Section 3. Voting Rights.

The Series I Preferred Stock shall not have any voting rights, provided that holders of the Series I Preferred Stock shall vote as a separate class on any proposal which would revise the terms of the Series I Preferred Stock, or any other matter specifically provided by law.

Section 4. Reacquired Shares.

Any shares of Series I Preferred Stock purchased or otherwise acquired by the Company in any manner whatsoever shall be retired and canceled promptly after the acquisition thereof.

Section 5. Liquidation, Dissolution, or Winding Up.

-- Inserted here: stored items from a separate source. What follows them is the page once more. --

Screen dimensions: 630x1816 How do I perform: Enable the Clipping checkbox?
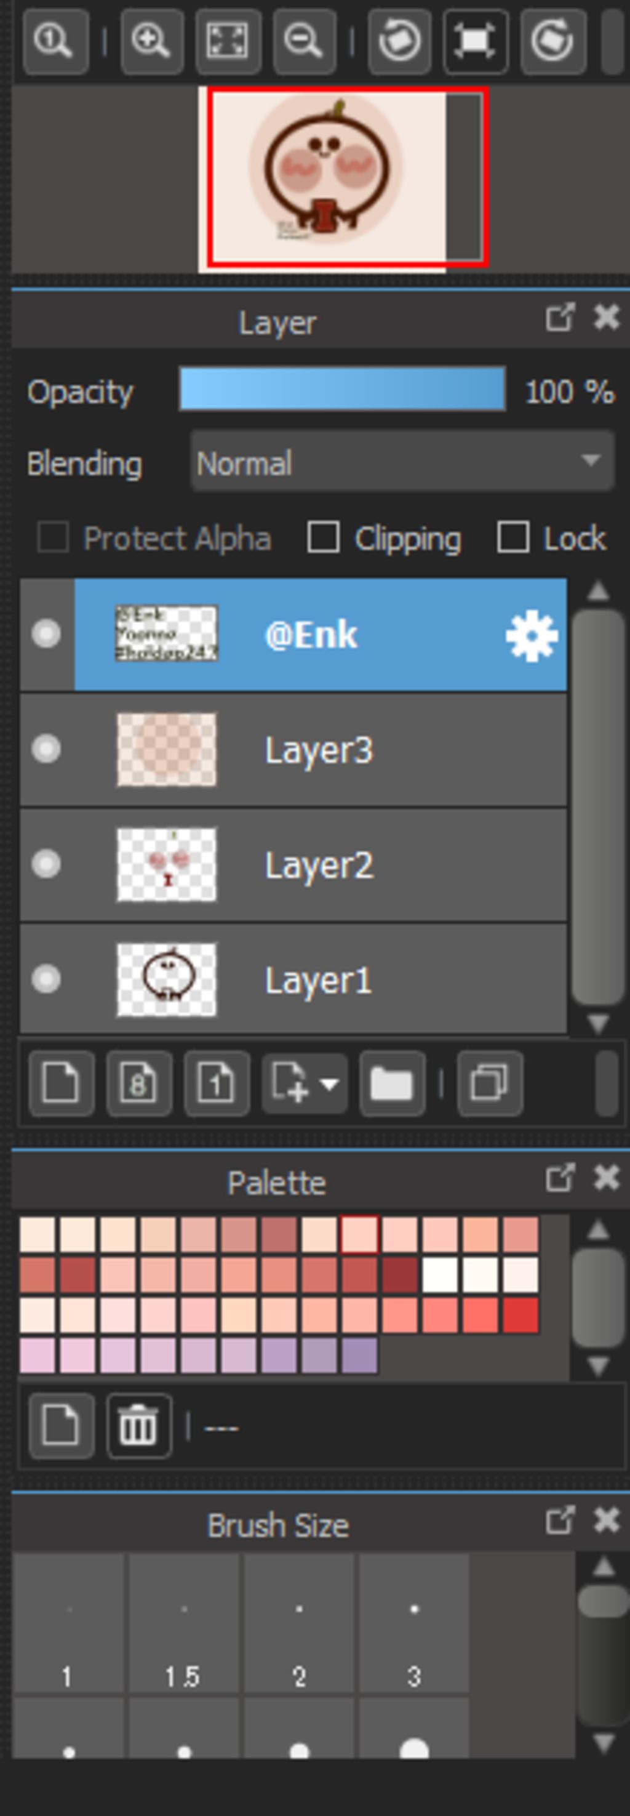click(323, 538)
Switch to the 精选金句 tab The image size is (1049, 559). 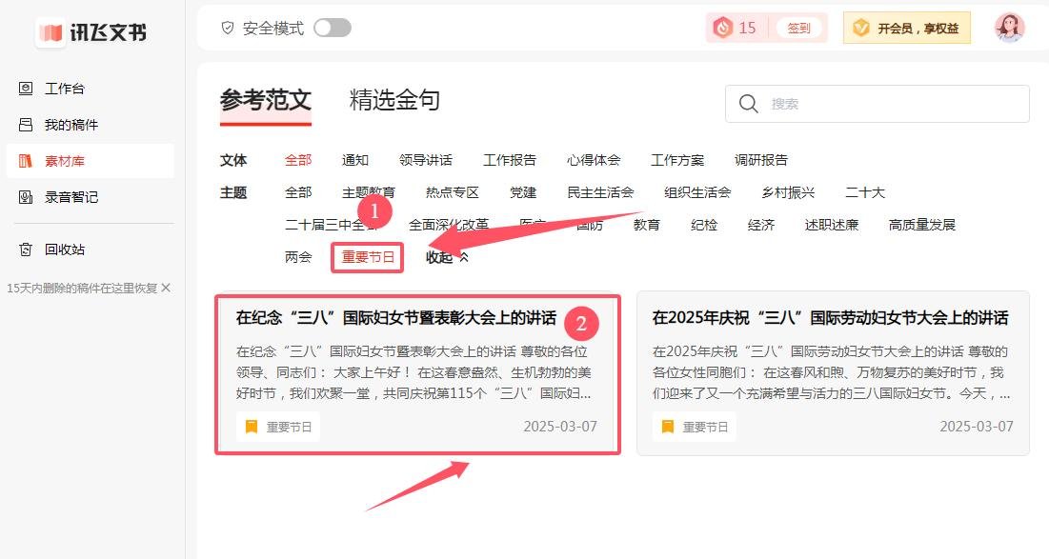[393, 99]
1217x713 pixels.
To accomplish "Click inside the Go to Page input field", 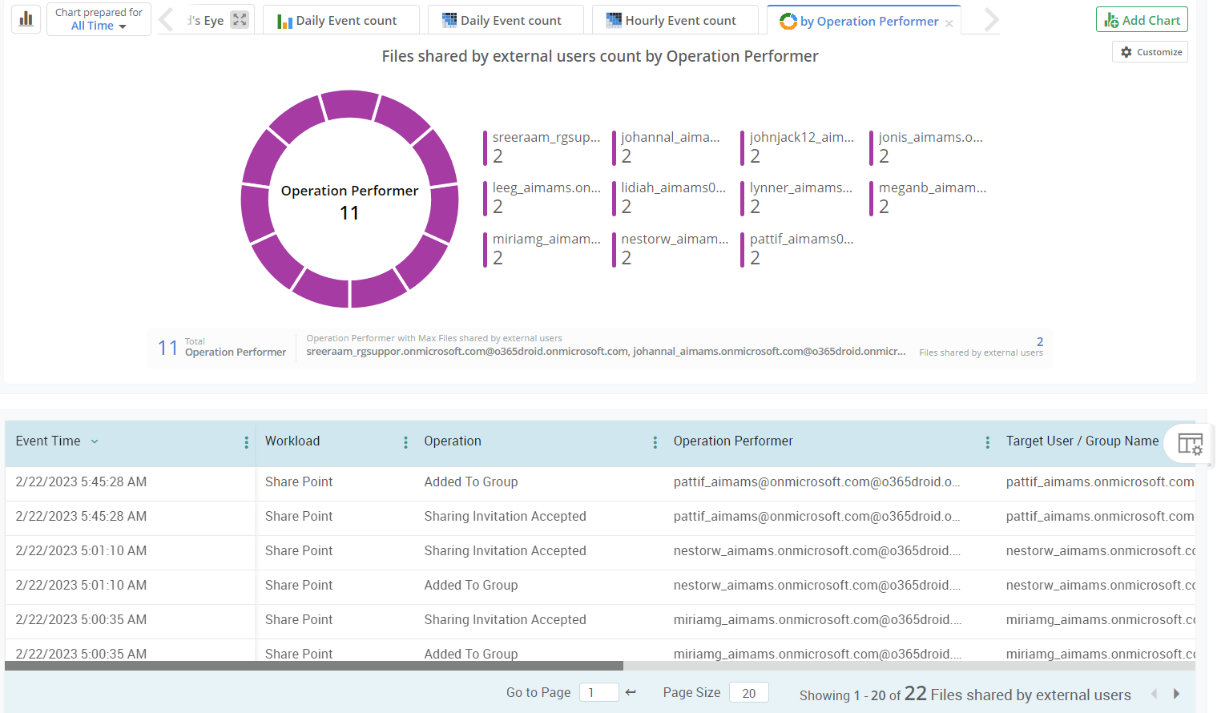I will (x=598, y=691).
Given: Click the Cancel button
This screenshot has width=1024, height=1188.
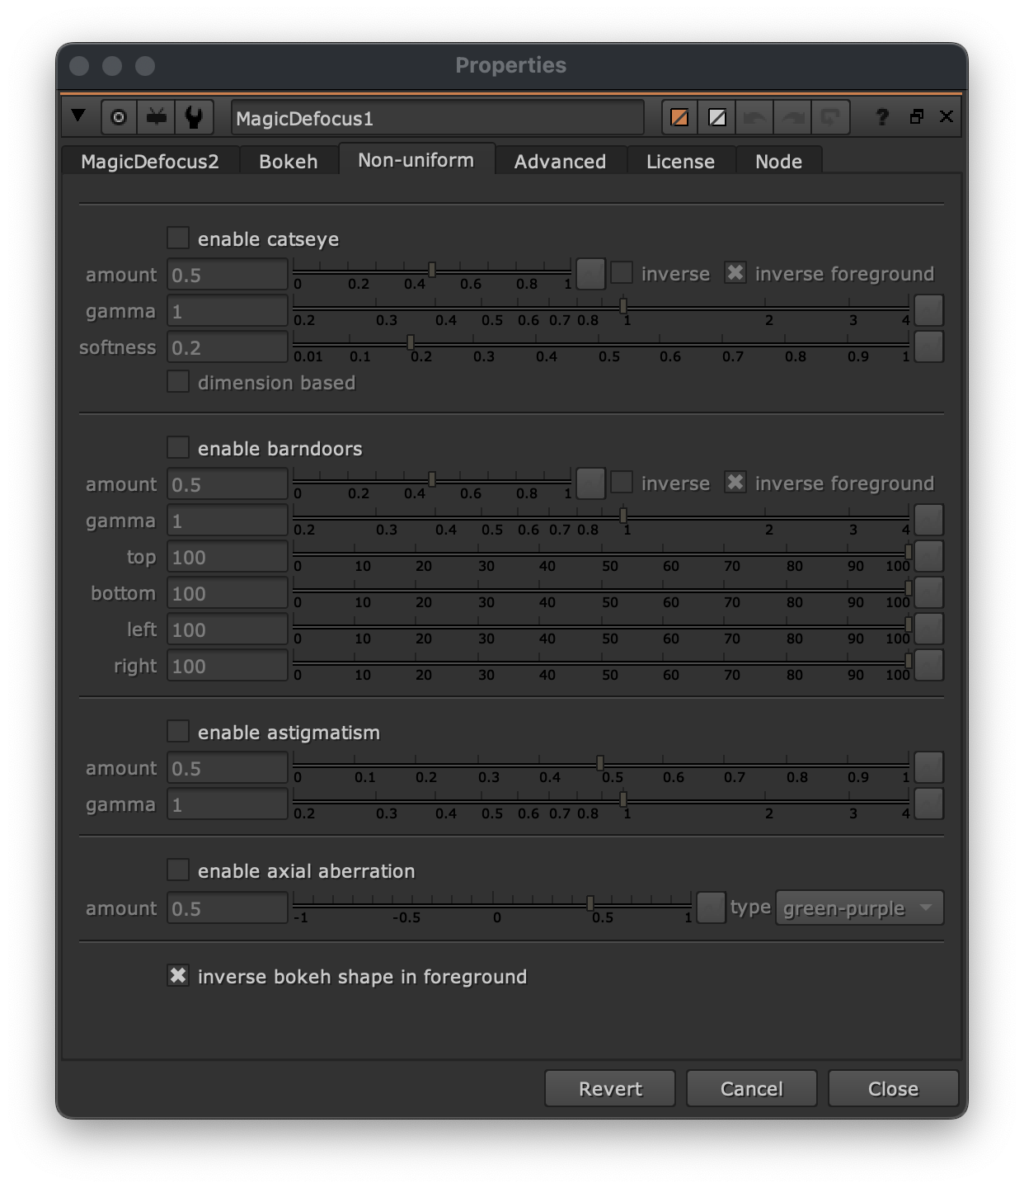Looking at the screenshot, I should tap(751, 1089).
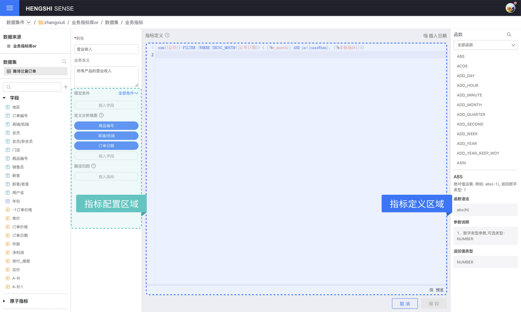Click help icon beside 路径归因

point(94,166)
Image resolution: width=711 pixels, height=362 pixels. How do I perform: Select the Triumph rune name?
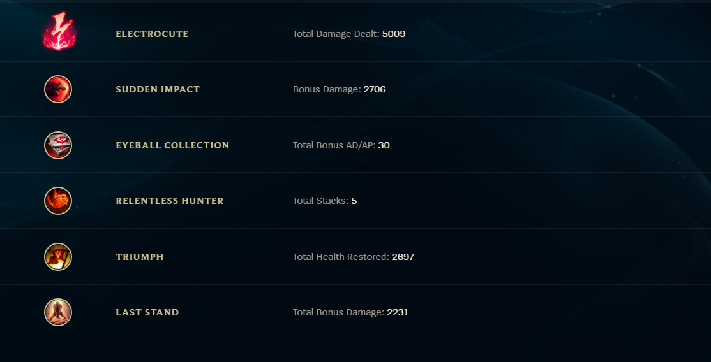click(140, 257)
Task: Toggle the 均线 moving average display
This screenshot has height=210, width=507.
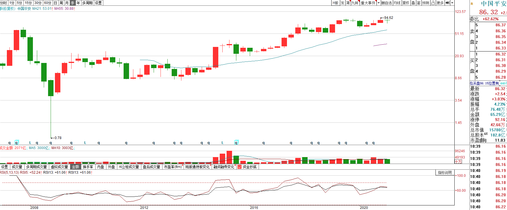Action: coord(397,3)
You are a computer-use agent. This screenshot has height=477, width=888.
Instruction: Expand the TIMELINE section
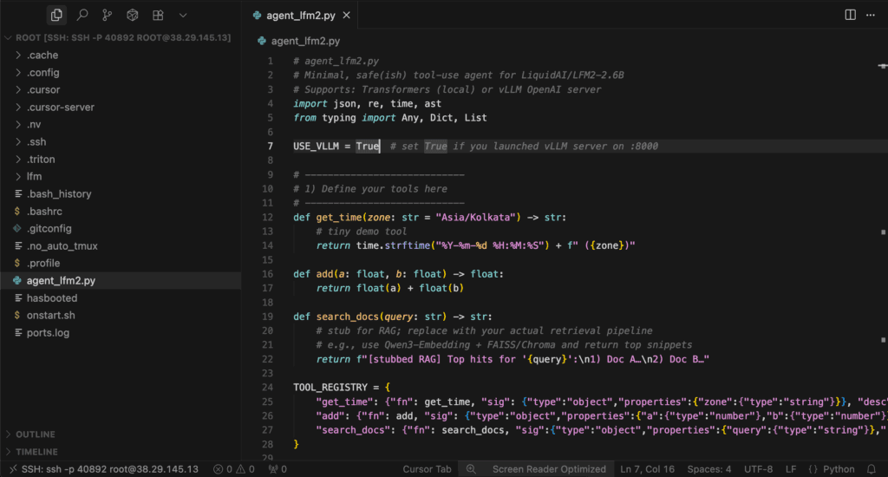(36, 452)
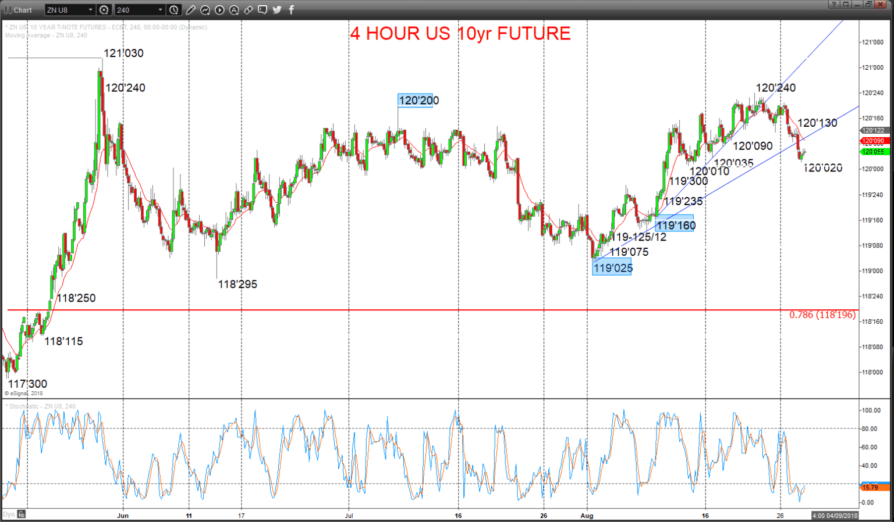Toggle the Dyn dynamic scaling button

(x=9, y=514)
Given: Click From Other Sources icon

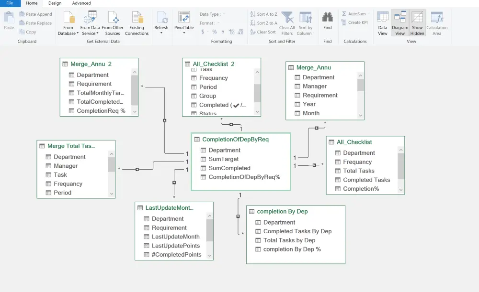Looking at the screenshot, I should pos(113,22).
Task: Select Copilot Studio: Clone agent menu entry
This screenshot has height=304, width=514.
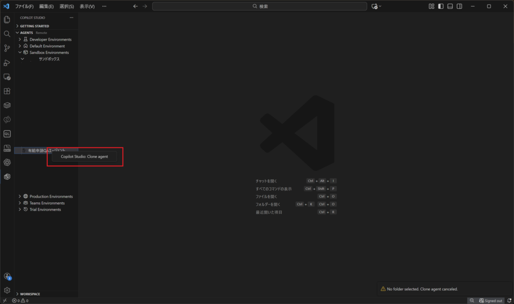Action: click(84, 157)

(a) In the event of any liquidation, dissolution or winding up of the affairs of the Company, whether voluntary or involuntary, holders of Series I Preferred Stock shall be entitled to receive for each share of Series I Preferred Stock, out of the assets of the Company or proceeds thereof (whether capital or surplus) available for distribution to stockholders of the Company, subject to the rights of any creditors of the Company, before any distribution of such assets or proceeds is made to or set aside for the holders of common stock and any other stock of the Company ranking junior to the Series I Preferred Stock, payment in full in an amount equal to the sum of: (i) the Series I designated face value (as set forth in Section 1 above); and, (ii) the amount of any declared and unpaid dividend on each such share (such amounts collectively, the “Series I Liquidation Preference”).

(b) If, in any distribution described in Section 5(a) above, the assets of the Company or proceeds thereof are not sufficient to pay in full the amounts payable with respect to all outstanding shares of Series I Preferred Stock and the corresponding amounts payable with respect to any other stock of the Company ranking equally with Series I Preferred Stock as to such distribution, holders of Series I Preferred Stock and the holders of such other stock of the Company ranking equally with Series I Preferred Stock shall share ratably in any such distribution in proportion to the full respective distributions to which they are entitled.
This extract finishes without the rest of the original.